Record set:
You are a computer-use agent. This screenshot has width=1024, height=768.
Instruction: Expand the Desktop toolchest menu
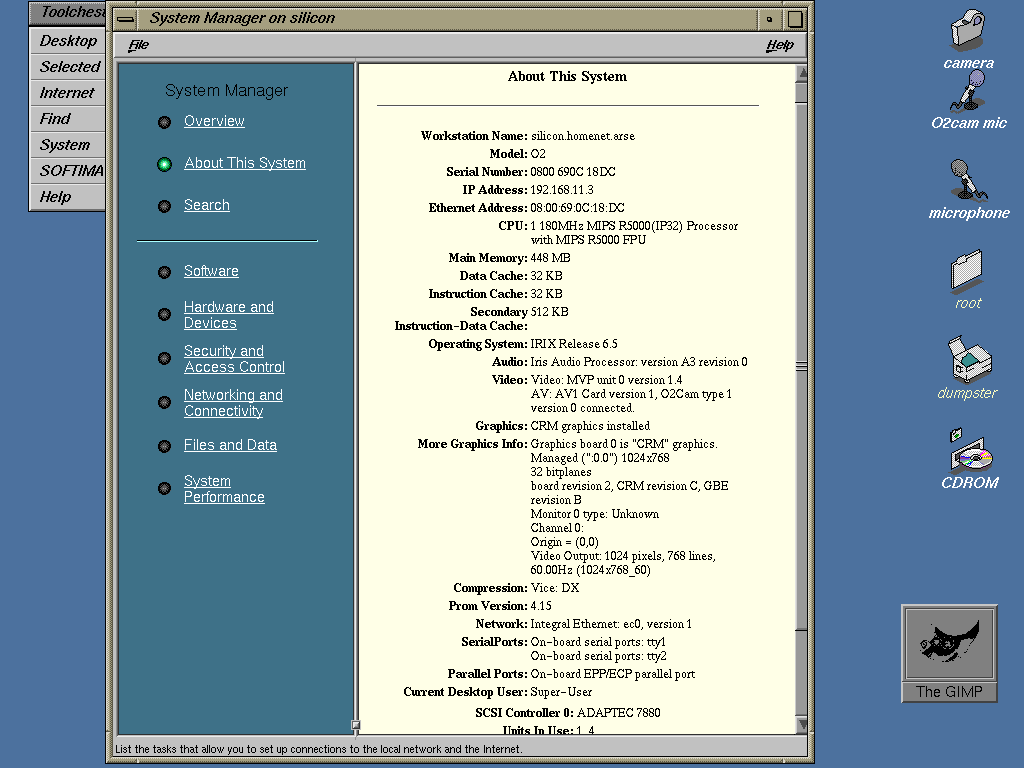click(68, 41)
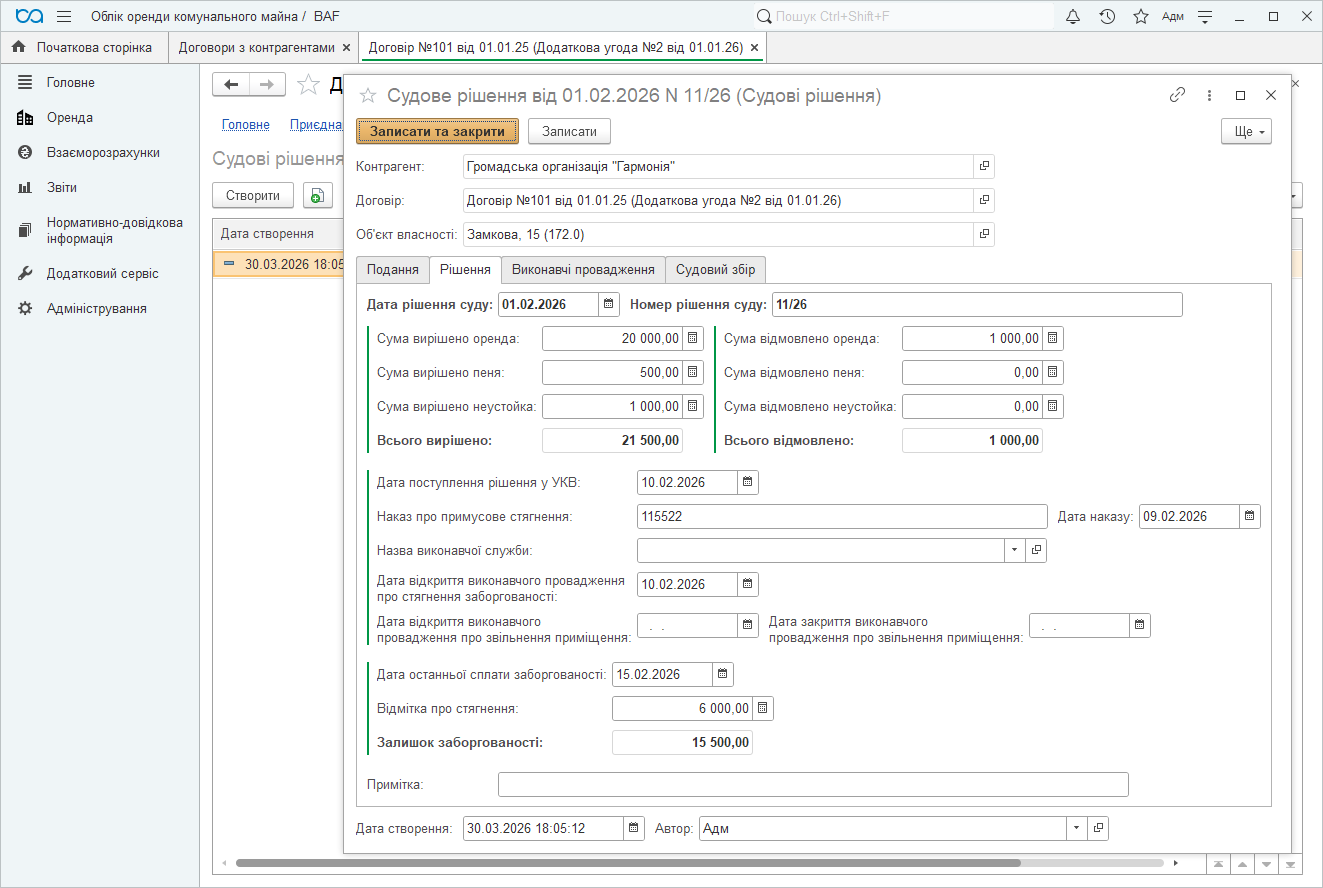Add court decision form to favorites
This screenshot has height=888, width=1323.
(367, 96)
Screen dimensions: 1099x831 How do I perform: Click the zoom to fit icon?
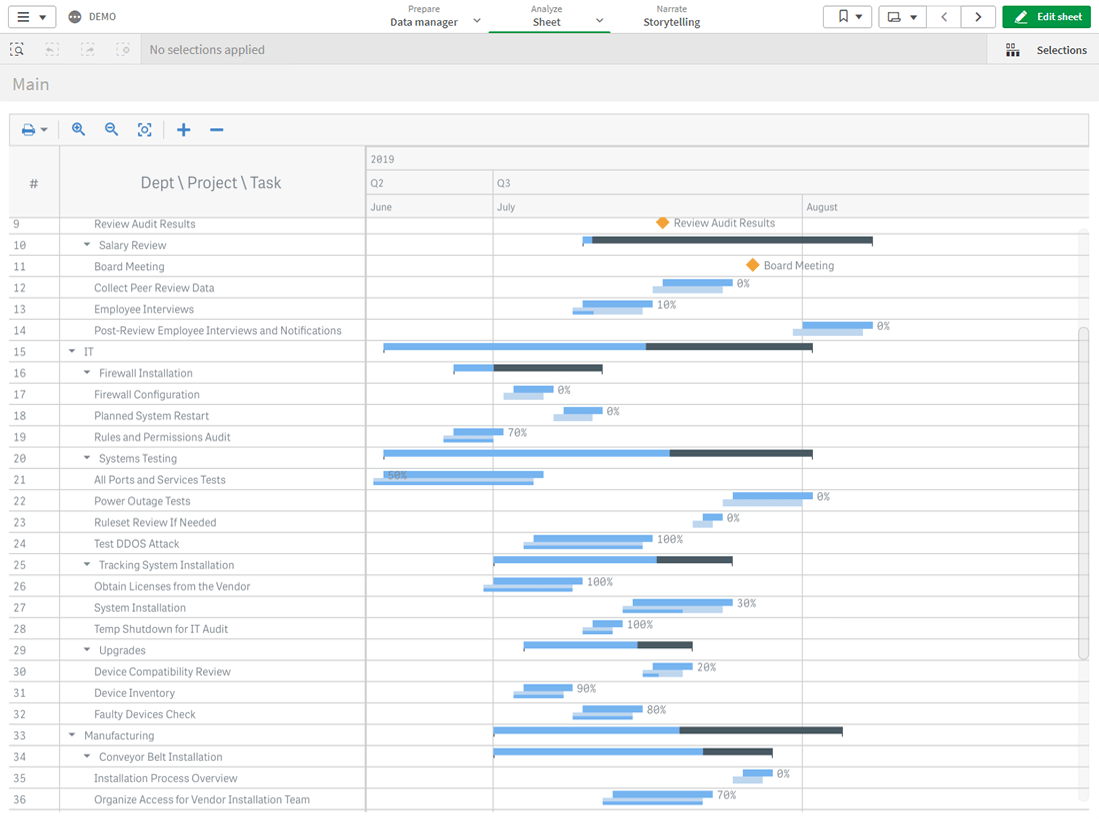point(145,130)
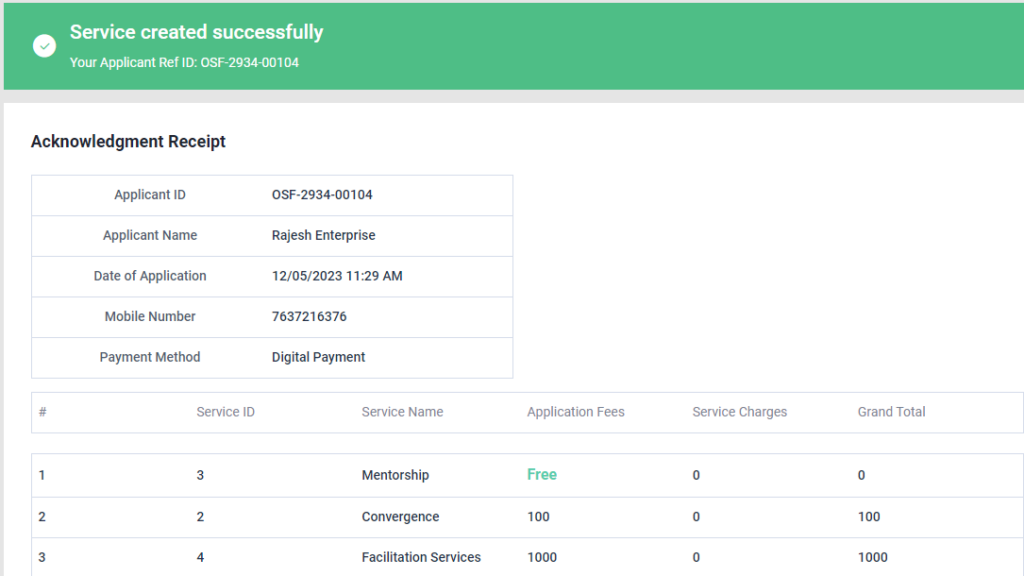Click the Digital Payment method value
The height and width of the screenshot is (576, 1024).
(x=318, y=357)
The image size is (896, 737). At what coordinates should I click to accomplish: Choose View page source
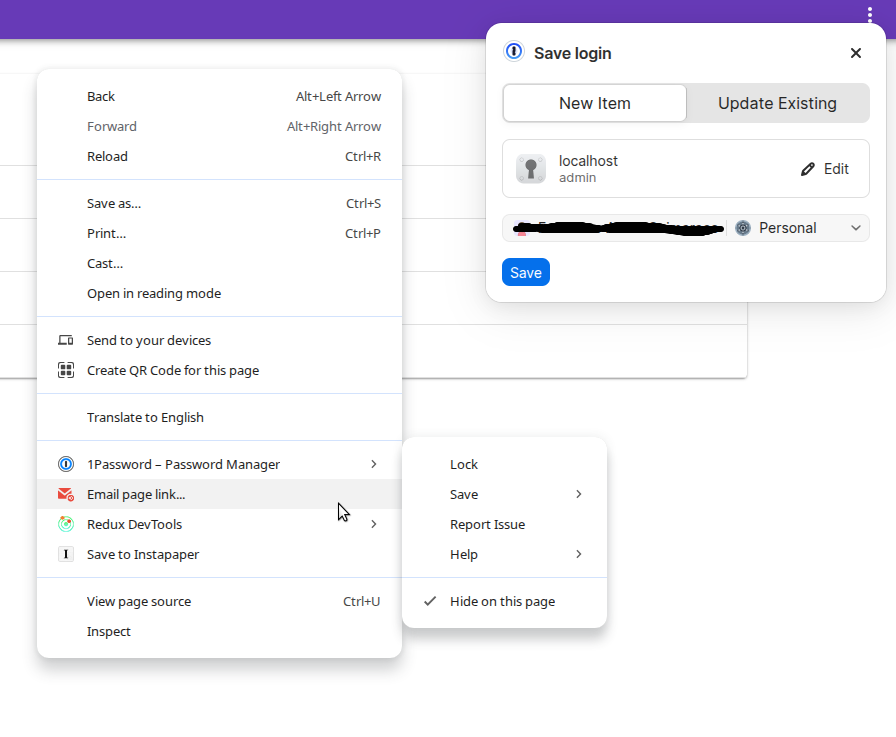(x=139, y=602)
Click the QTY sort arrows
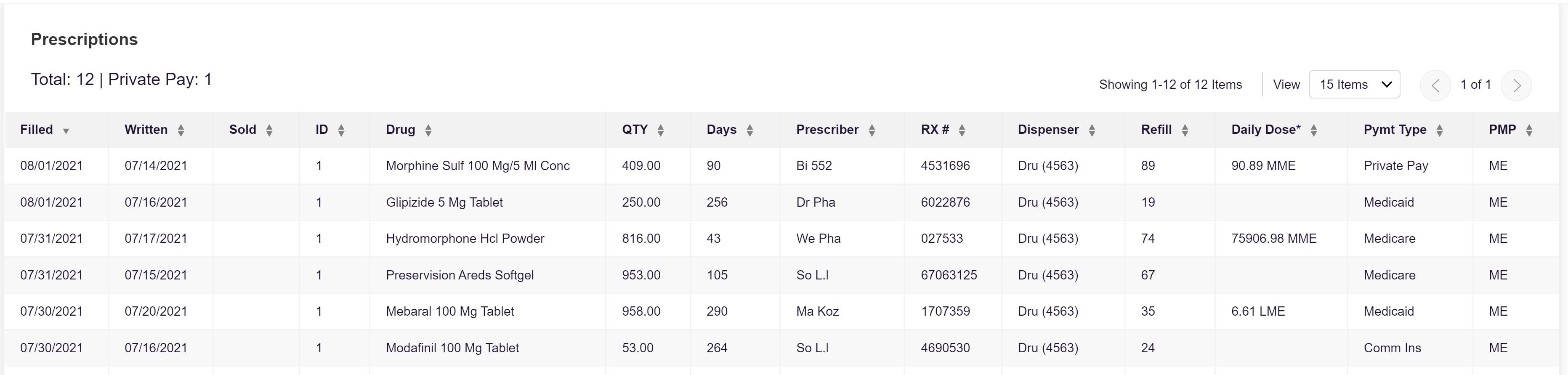Viewport: 1568px width, 375px height. point(660,130)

Problem:
Leave the pictures out and reproduce every record above exactly.

Task output:
You are a computer-use agent. This screenshot has width=1024, height=768.
Instruction: Expand the Desktop toolchest menu
click(68, 41)
Add court decision form to favorites
This screenshot has height=888, width=1323.
(367, 96)
Screen dimensions: 1099x831 How do I perform: Click the zoom to fit icon?
point(145,130)
Click the Digital Payment method value
The height and width of the screenshot is (576, 1024).
(x=318, y=357)
The image size is (896, 737). At what coordinates should I click to accomplish: Choose View page source
(x=139, y=602)
Click the QTY sort arrows
Viewport: 1568px width, 375px height. point(660,130)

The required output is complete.